» Brief
Please rewrite the lines below, replacing "dropdown" with "drop-down list" and changing nothing else. Leave the pictures out.

[Pointing lines for text and elements]
┌──

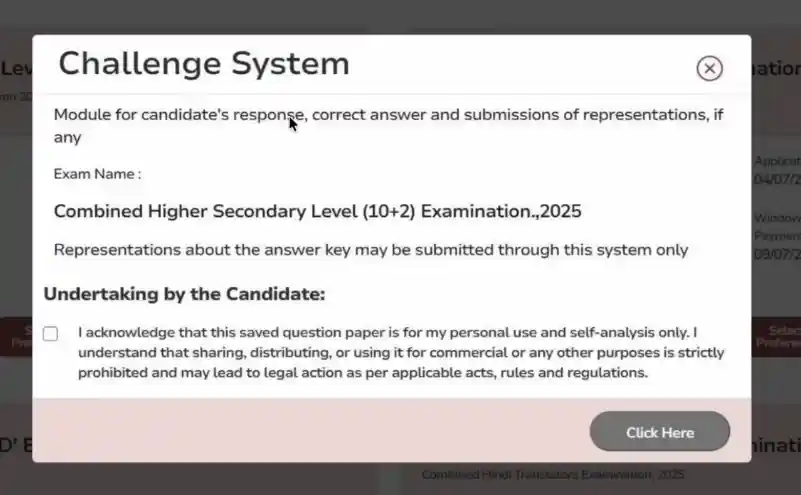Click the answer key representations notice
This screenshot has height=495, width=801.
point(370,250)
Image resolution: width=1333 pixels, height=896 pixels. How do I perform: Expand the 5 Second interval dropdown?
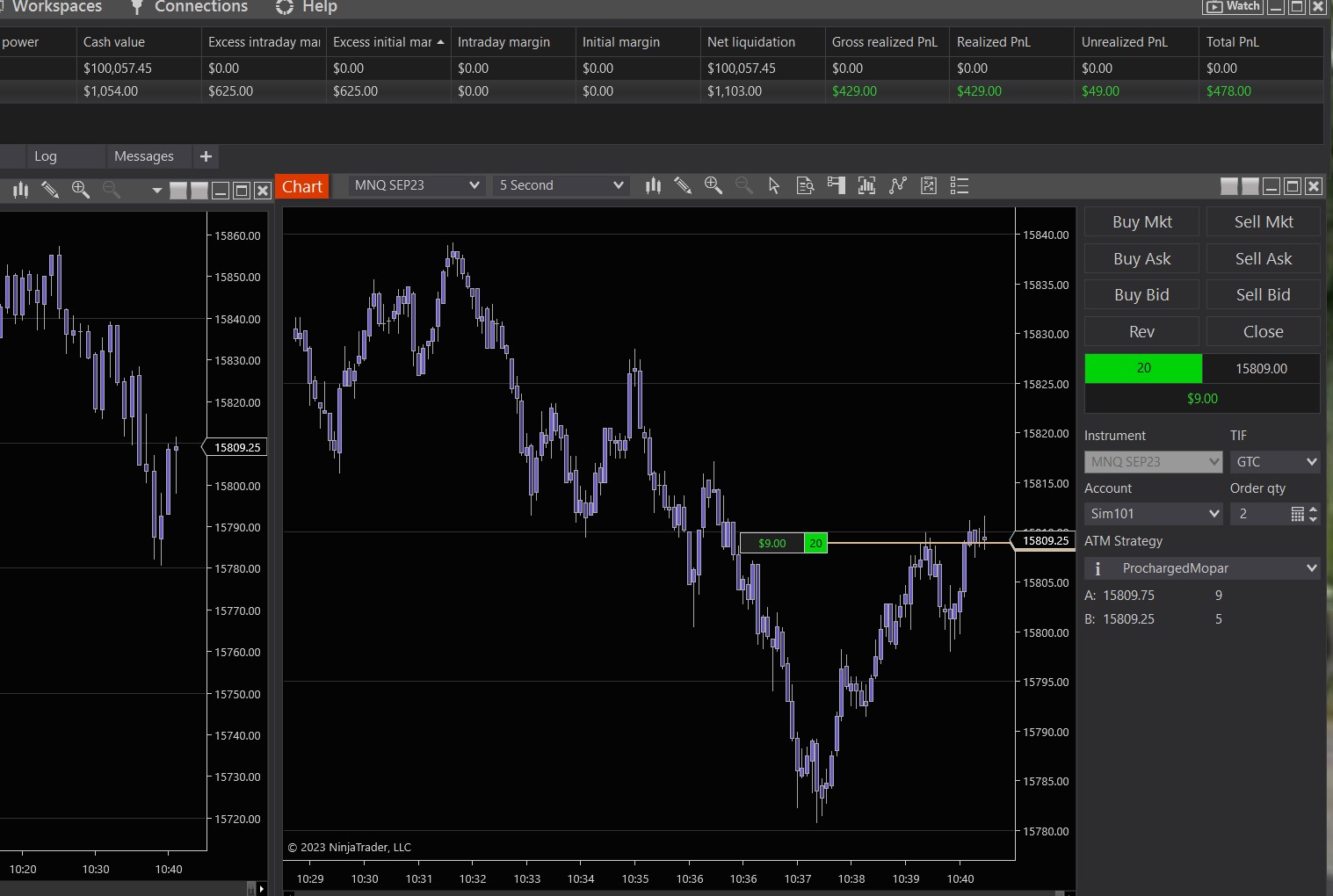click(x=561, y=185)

└──

» Task result
Click the answer key representations notice
This screenshot has height=495, width=801.
point(370,250)
Image resolution: width=1333 pixels, height=896 pixels. How do I perform: Expand the 5 Second interval drop-down list?
click(x=561, y=185)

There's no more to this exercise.